#### [What you should do]
Pull out every line in the rows below that contains the word "pair", leaving out the rest.

-------

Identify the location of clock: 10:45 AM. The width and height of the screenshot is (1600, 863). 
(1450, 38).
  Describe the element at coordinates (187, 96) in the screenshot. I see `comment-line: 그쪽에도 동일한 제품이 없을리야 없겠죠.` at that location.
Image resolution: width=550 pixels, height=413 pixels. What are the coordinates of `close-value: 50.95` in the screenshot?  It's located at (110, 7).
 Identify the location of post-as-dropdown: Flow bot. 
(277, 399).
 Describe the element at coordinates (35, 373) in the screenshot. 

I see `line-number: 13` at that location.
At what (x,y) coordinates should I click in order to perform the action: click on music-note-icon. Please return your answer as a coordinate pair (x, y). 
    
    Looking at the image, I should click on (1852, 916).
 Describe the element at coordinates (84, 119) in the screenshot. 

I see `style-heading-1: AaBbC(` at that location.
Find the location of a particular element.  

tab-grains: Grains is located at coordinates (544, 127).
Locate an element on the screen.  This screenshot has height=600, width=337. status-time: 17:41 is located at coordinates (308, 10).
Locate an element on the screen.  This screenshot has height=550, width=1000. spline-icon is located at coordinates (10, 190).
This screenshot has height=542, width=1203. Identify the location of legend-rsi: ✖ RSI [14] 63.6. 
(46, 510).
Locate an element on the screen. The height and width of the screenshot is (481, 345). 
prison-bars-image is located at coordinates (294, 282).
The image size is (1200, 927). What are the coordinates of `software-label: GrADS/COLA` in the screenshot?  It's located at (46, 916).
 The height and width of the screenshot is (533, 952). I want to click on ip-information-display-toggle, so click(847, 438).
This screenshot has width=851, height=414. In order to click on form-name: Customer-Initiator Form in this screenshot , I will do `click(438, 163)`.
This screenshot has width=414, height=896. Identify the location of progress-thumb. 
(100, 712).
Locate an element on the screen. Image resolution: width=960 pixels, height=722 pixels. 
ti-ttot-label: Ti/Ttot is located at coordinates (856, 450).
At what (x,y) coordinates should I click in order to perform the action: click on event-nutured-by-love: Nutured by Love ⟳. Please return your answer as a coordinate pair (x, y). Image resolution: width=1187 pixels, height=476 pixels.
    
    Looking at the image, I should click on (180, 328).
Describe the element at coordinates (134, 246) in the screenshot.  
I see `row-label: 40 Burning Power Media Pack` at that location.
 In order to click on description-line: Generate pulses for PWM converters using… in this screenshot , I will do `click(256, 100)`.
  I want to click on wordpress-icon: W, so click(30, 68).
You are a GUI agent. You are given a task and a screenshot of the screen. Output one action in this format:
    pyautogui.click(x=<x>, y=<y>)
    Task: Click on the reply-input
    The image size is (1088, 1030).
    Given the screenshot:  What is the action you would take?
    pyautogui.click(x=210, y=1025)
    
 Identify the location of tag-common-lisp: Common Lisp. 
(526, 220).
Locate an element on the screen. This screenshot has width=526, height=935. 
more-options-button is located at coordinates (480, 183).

-------

#### [Answer space]
At what (x,y) coordinates should I click in order to perform the action: click on music-note-icon. Please return your answer as a coordinate pair (x, y). 
At what (x,y) coordinates should I click in order to perform the action: click on event-nutured-by-love: Nutured by Love ⟳. Please return your answer as a coordinate pair (x, y). Image resolution: width=1187 pixels, height=476 pixels.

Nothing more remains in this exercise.